Functional, conformational, topographical, and antioxidative properties of convectively- and freeze-dried sunflower protein and hydrolysate: a comparative investigation

This study focused on the influence of convection (at 40 °C and 50 °C) and freeze drying on functionality, structural properties and antioxidant potential of sunflower meal protein (SPm) and hydrolysate (SPHm). Likened to the respective convectively-dried isolates, lyophilized SPm and SPHm showed higher dispersibility and water binding efficacy, but lower oil binding efficacy (buttressed by surface hydrophobicity results) (p < 0.05). The alterations in sulfhydryl clusters and disulfide bridges due to convection drying (under varied temperatures) implied limited unfolding of SPm and SPHm structure and reduction in intermolecular interactions. Moreover, fluorescent intensity and deconvoluted Fourier transform infrared (FTIR) spectroscopy illustrated that convectively-dried (CD) preparations, considerably CDSPHm, possessed more flexible/movable secondary structures over freeze-dried isolates. Topographical study indicated that dehydrated SPHm-s had irregular small particles with partly destroyed/splitted micropores, suggesting disruption in the noncovalent bonds between SPHm-s molecules.

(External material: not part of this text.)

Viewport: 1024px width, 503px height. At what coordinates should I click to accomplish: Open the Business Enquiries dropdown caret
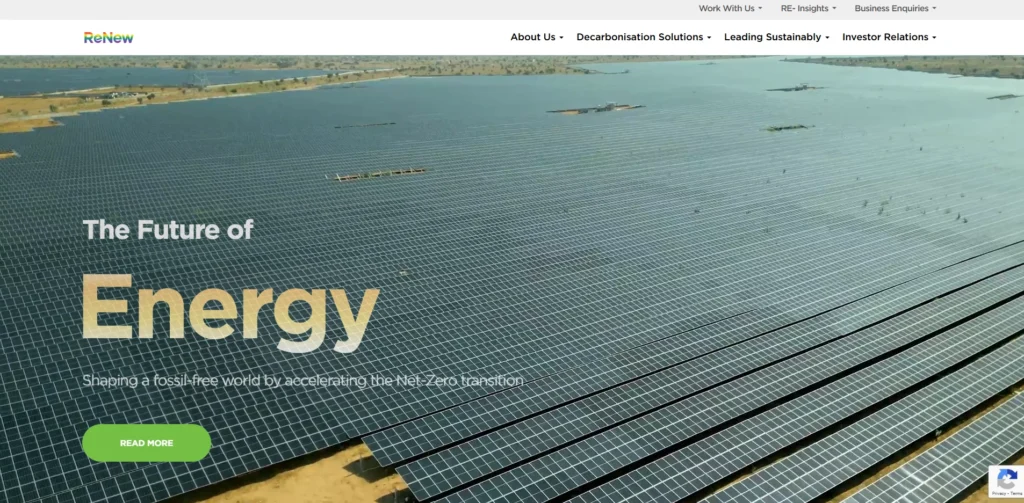click(x=934, y=9)
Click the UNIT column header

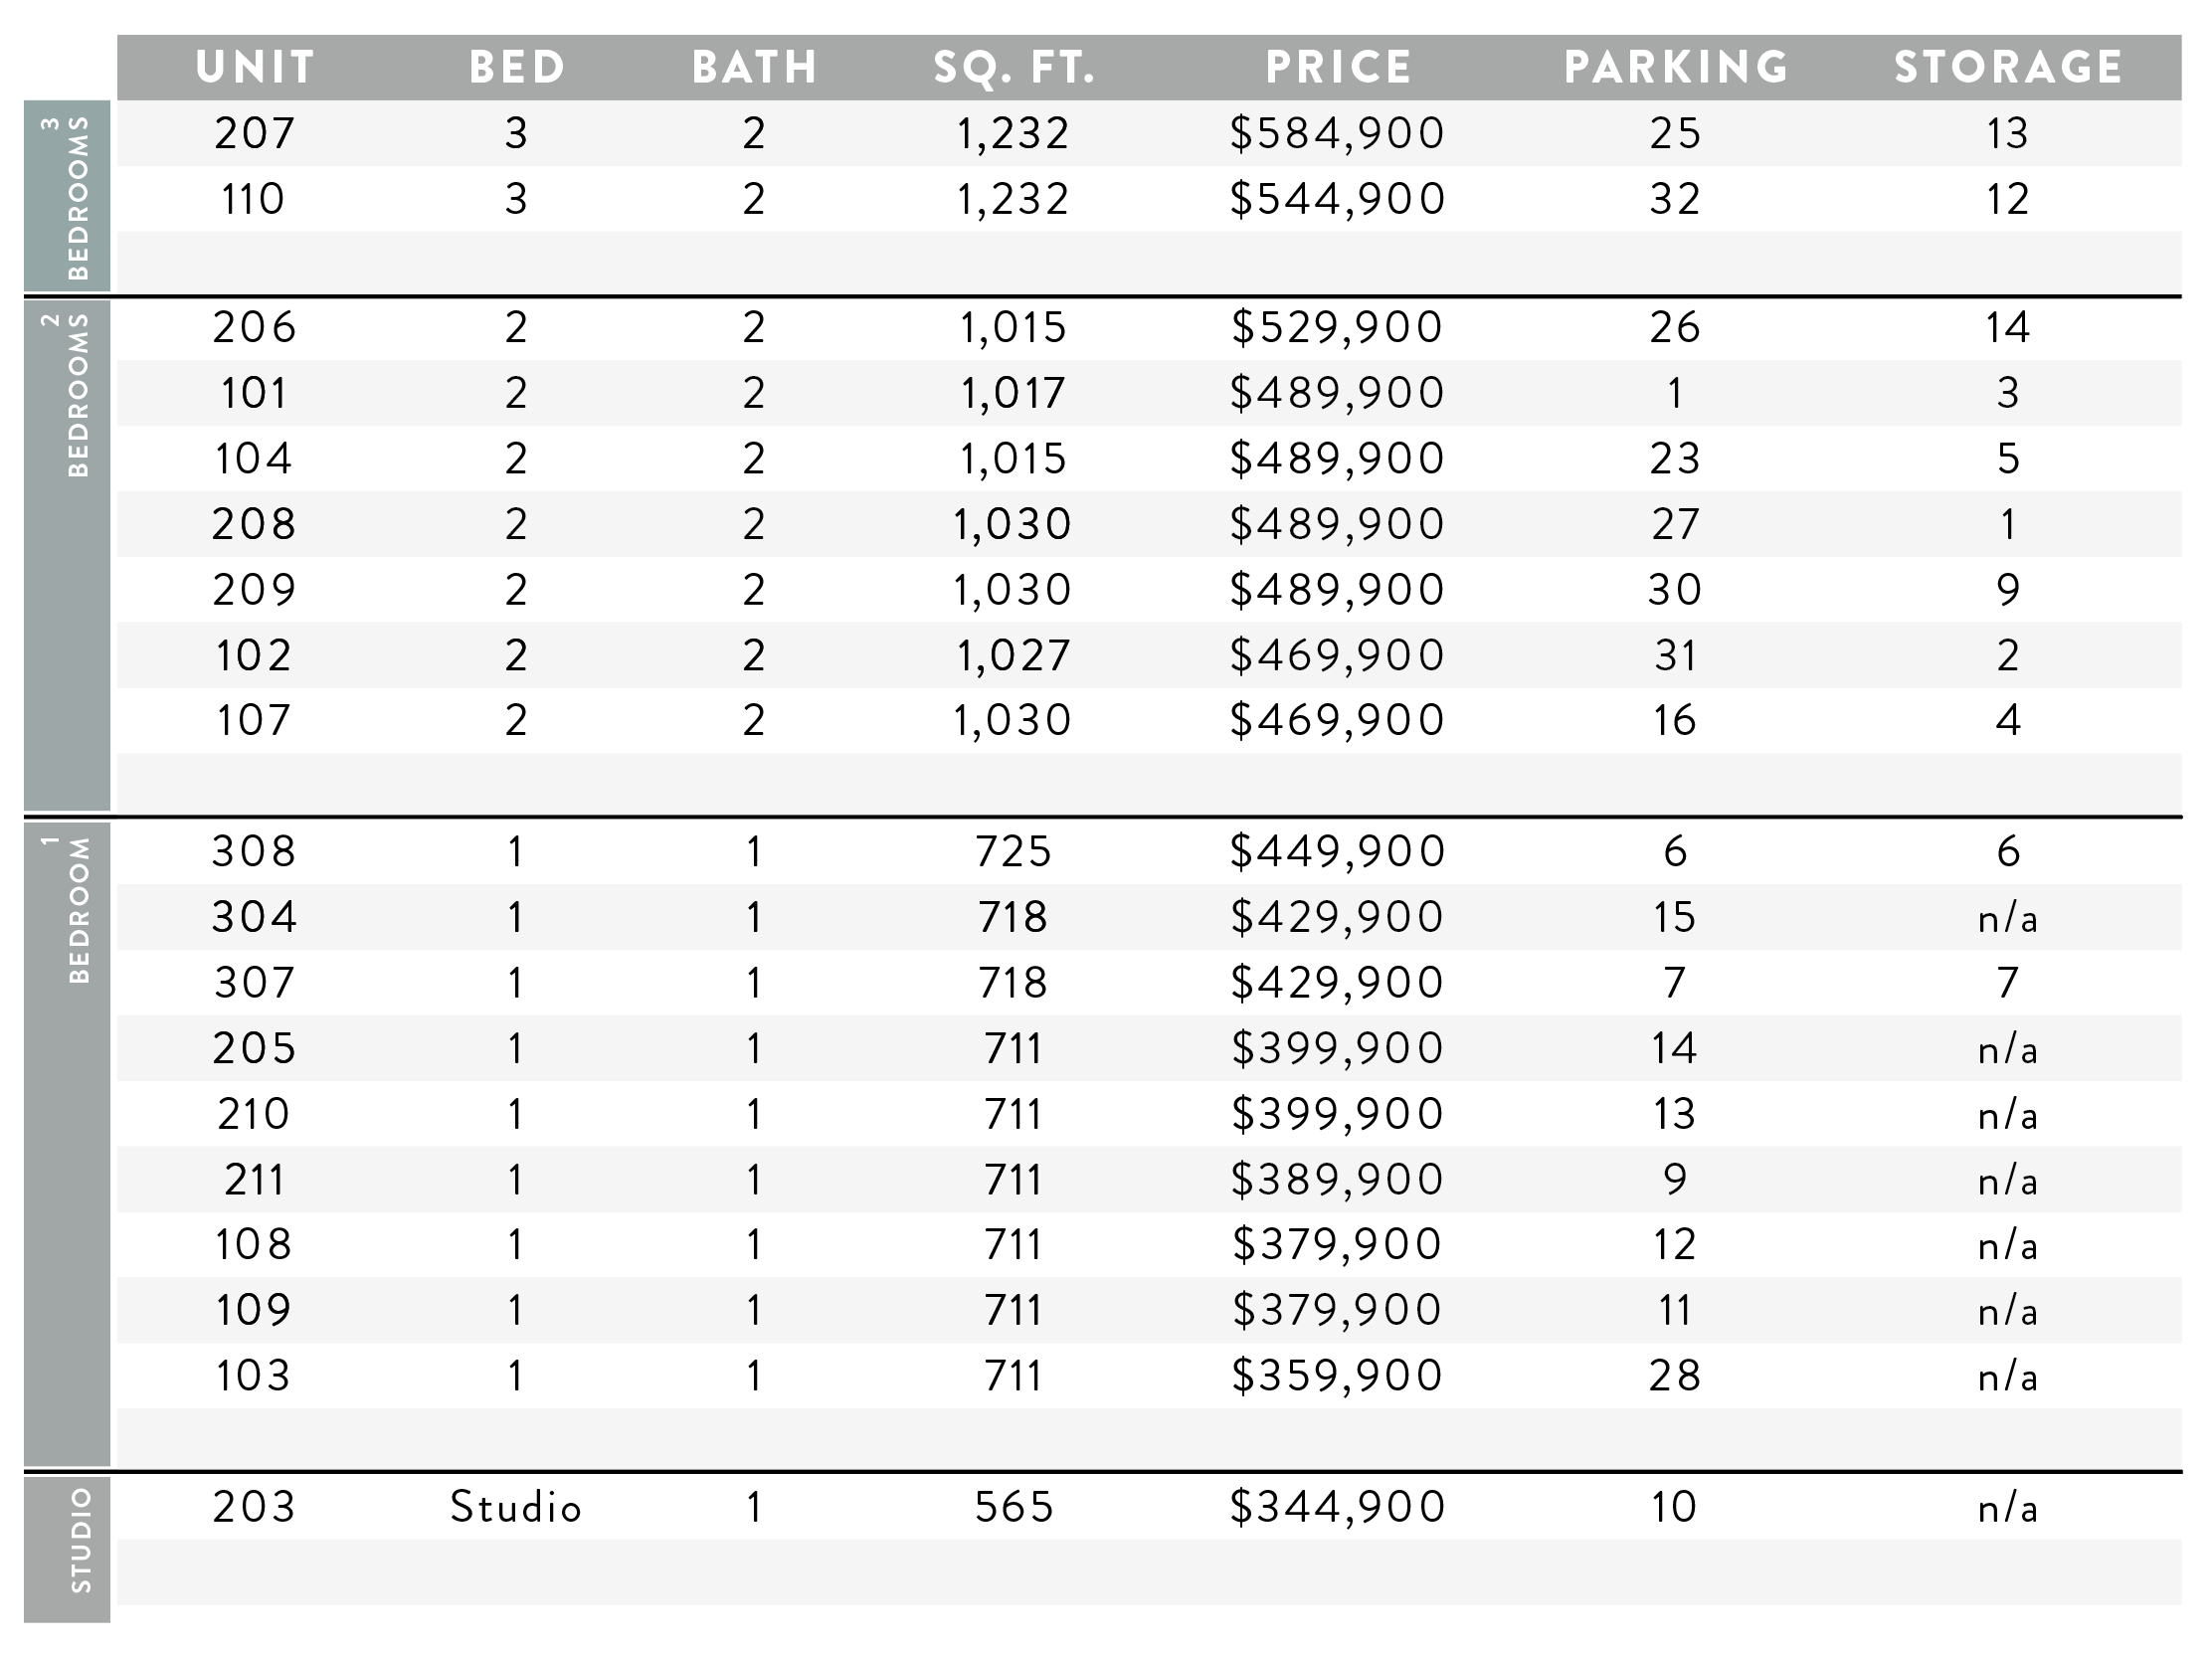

Furthermore, isolates from the freeze drying process, notably lyophilized hydrolysate, showed higher antioxidative (DPPH scavenging, ABTS and reducing power) potential over the convectively-dried samples, supported by the analysis of amino acids composition. The current investigation could help the pharmacological and/or food industry to develop new therapeutic product and/or functional food from lyophilized isolates.